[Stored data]
BEGIN
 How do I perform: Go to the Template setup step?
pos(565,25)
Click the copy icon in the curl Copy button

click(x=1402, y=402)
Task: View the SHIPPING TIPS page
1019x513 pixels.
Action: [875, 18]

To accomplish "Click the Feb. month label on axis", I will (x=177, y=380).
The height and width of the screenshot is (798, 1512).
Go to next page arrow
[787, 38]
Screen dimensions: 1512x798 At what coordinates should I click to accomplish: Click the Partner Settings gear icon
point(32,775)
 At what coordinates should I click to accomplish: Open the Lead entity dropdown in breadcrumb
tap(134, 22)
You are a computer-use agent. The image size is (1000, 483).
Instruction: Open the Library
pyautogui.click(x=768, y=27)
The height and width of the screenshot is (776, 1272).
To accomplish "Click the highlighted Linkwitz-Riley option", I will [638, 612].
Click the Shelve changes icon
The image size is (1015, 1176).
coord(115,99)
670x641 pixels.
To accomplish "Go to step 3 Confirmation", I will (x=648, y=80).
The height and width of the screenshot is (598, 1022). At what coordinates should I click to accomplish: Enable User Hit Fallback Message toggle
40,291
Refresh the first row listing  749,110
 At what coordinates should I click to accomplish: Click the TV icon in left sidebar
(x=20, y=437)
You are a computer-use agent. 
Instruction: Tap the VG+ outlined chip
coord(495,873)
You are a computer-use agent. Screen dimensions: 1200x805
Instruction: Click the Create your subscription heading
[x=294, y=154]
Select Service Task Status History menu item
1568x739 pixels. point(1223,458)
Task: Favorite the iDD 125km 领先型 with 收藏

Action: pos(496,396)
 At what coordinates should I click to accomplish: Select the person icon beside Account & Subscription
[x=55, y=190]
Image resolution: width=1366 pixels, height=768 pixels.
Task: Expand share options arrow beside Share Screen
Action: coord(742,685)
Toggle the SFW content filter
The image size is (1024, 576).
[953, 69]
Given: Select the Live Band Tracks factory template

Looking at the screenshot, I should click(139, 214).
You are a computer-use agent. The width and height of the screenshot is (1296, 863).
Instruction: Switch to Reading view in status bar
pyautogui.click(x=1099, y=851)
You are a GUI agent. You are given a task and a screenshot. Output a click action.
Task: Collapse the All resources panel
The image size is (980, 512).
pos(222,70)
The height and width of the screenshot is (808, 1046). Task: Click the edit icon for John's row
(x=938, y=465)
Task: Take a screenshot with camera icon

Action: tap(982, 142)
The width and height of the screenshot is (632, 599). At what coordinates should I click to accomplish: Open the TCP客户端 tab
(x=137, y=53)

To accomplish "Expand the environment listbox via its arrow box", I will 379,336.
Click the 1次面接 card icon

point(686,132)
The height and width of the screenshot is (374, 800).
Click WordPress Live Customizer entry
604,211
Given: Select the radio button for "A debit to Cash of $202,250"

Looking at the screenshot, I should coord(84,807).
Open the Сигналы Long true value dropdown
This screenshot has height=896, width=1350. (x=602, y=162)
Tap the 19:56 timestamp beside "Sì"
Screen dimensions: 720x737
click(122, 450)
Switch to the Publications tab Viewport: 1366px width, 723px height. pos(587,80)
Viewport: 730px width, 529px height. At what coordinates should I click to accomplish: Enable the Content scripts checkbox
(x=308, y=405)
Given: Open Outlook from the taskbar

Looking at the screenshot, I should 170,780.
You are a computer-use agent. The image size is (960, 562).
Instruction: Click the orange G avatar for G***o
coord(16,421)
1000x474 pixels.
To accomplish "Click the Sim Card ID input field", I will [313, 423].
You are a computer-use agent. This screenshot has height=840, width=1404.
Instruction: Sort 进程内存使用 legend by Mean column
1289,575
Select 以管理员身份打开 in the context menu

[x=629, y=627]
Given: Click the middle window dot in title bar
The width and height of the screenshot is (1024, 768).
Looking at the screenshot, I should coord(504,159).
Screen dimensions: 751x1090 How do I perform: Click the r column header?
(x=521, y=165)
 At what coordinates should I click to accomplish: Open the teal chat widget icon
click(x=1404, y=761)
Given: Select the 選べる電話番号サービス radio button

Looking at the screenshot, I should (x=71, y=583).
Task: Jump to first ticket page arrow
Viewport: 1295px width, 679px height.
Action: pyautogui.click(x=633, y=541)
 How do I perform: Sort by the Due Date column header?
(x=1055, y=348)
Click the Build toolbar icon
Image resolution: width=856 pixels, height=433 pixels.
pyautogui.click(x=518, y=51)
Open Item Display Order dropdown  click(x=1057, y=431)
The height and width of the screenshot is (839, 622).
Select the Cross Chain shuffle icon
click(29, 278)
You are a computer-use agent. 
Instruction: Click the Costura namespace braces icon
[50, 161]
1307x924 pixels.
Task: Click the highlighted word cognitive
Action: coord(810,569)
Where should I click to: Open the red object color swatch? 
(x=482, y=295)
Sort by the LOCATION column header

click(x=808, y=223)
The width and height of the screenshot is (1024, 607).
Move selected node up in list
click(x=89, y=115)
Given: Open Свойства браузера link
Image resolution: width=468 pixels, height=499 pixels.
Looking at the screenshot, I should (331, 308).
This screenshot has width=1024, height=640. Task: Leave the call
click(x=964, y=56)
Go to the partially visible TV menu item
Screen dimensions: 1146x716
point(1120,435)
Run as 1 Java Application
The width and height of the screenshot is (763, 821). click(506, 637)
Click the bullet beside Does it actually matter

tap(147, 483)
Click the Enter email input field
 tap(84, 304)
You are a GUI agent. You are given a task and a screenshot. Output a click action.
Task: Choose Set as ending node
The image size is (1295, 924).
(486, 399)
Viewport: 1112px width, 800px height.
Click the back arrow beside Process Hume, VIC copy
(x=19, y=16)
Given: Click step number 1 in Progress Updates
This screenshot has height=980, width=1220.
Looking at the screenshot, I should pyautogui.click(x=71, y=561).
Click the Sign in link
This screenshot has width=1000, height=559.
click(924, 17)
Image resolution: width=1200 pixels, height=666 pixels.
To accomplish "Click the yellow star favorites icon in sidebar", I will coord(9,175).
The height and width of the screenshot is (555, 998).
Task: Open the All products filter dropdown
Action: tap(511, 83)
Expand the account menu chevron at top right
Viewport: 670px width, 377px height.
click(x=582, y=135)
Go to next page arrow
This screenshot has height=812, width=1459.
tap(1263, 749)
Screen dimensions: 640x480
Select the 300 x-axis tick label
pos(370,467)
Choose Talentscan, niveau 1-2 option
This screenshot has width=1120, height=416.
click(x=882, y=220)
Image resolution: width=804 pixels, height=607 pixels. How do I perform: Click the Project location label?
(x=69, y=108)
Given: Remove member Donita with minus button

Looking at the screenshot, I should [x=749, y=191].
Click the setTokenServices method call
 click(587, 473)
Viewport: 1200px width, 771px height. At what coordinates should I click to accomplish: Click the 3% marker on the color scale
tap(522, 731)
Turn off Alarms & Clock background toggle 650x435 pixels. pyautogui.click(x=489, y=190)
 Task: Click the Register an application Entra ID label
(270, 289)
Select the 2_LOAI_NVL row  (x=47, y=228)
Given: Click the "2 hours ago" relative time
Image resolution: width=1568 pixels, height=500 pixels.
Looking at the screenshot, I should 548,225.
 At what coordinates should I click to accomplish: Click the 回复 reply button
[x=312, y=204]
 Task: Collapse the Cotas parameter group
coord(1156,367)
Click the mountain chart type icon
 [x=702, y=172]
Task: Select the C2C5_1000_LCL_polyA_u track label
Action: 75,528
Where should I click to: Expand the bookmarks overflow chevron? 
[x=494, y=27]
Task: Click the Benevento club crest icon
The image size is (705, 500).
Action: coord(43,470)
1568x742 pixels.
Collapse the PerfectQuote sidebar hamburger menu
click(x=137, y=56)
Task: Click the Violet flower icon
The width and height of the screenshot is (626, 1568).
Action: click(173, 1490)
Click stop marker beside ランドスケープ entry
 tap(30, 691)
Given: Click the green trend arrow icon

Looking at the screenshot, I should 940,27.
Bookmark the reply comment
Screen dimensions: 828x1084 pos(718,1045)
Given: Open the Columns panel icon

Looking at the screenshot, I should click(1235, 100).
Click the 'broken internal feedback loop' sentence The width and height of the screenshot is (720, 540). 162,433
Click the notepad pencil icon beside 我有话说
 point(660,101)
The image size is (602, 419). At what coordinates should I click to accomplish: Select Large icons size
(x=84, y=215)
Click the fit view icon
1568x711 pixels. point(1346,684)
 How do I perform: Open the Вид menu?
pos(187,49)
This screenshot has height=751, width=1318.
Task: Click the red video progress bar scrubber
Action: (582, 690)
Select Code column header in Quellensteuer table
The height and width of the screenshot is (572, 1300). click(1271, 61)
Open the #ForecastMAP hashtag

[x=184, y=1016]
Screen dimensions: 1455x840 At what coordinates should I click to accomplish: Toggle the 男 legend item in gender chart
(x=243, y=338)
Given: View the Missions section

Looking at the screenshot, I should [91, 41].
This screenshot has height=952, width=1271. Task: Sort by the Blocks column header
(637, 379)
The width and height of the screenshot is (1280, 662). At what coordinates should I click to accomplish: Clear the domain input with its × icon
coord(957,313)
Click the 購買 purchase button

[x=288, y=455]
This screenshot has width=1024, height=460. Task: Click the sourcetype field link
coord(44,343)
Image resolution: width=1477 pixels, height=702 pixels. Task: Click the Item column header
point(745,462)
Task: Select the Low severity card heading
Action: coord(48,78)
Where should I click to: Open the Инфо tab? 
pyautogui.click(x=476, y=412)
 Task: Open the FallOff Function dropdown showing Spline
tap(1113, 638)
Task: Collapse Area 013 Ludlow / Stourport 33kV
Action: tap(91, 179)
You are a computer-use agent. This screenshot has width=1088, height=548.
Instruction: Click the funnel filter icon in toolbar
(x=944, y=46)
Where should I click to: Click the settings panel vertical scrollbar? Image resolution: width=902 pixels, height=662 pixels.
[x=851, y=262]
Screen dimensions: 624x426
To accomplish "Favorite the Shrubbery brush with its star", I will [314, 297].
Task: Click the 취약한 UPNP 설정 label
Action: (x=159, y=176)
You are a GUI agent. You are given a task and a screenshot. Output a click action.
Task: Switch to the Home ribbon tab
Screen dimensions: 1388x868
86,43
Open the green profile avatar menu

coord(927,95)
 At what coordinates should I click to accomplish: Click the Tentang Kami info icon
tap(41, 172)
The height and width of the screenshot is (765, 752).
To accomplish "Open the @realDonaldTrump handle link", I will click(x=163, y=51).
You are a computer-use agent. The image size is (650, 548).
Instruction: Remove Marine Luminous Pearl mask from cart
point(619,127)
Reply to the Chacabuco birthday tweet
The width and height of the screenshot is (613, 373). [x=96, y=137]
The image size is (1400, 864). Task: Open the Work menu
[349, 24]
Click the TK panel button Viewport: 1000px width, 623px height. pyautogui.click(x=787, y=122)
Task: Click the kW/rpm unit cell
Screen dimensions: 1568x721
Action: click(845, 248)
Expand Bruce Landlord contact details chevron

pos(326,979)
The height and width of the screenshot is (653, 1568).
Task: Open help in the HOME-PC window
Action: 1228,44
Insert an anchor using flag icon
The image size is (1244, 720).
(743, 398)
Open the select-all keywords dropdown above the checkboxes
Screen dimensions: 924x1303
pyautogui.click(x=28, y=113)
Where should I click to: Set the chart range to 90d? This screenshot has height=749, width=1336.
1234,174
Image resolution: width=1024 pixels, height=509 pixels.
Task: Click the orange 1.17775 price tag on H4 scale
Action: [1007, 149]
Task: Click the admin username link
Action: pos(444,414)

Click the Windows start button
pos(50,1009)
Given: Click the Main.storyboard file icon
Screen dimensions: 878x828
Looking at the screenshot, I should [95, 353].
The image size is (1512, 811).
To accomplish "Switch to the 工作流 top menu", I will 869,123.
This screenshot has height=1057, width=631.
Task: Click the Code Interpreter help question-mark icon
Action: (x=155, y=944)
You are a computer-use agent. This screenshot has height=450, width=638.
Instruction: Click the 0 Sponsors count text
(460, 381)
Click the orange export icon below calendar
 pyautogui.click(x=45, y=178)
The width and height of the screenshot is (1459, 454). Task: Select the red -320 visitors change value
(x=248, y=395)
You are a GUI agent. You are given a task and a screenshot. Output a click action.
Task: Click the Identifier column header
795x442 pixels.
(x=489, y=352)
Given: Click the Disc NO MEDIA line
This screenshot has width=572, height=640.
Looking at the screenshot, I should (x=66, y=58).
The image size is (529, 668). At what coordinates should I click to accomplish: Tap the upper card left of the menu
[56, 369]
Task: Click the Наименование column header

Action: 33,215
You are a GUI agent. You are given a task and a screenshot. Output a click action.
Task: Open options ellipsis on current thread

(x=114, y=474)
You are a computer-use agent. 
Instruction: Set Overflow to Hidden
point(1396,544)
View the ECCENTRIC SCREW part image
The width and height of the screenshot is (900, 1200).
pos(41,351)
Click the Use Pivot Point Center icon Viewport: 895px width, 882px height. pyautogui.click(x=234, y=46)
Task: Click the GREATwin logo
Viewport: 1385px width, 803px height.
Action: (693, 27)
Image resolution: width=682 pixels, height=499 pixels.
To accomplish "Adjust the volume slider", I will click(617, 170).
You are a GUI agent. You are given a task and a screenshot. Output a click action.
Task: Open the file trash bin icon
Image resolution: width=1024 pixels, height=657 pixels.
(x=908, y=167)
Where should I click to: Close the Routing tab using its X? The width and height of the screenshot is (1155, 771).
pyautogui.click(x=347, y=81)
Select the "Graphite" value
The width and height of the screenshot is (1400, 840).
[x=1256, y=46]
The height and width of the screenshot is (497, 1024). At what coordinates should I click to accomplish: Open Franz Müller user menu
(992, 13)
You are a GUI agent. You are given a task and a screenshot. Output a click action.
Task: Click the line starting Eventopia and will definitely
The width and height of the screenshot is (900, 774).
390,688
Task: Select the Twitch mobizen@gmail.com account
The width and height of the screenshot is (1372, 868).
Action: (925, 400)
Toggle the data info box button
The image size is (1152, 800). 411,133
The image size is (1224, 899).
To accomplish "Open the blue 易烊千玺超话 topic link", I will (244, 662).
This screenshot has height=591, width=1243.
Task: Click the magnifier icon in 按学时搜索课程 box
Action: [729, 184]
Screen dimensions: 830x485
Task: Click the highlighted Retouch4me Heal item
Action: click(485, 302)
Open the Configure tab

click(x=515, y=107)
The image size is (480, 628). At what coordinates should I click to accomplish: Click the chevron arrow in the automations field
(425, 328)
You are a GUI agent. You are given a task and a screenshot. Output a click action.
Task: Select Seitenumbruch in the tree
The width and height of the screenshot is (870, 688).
END
* [Problem details]: Beginning with the line that contains "Image resolution: width=1024 pixels, height=657", set down every line through the end of the data without change.

* [Completed task]:
Image resolution: width=1024 pixels, height=657 pixels.
(x=908, y=167)
Where should I click to: Close the Routing tab using its X? The width and height of the screenshot is (1155, 771).
pyautogui.click(x=347, y=81)
Select the "Graphite" value
The width and height of the screenshot is (1400, 840).
[x=1256, y=46]
The height and width of the screenshot is (497, 1024). At what coordinates should I click to accomplish: Open Franz Müller user menu
(992, 13)
You are a GUI agent. You are given a task and a screenshot. Output a click action.
Task: Click the line starting Eventopia and will definitely
The width and height of the screenshot is (900, 774).
390,688
Task: Select the Twitch mobizen@gmail.com account
The width and height of the screenshot is (1372, 868).
Action: (925, 400)
Toggle the data info box button
The image size is (1152, 800). 411,133
The image size is (1224, 899).
To accomplish "Open the blue 易烊千玺超话 topic link", I will (244, 662).
This screenshot has height=591, width=1243.
Task: Click the magnifier icon in 按学时搜索课程 box
Action: [729, 184]
Screen dimensions: 830x485
Task: Click the highlighted Retouch4me Heal item
Action: click(485, 302)
Open the Configure tab

click(x=515, y=107)
The image size is (480, 628). At what coordinates should I click to accomplish: Click the chevron arrow in the automations field
(425, 328)
You are a GUI agent. You are given a task and a screenshot. Output a click action.
Task: Select Seitenumbruch in the tree
The width and height of the screenshot is (870, 688).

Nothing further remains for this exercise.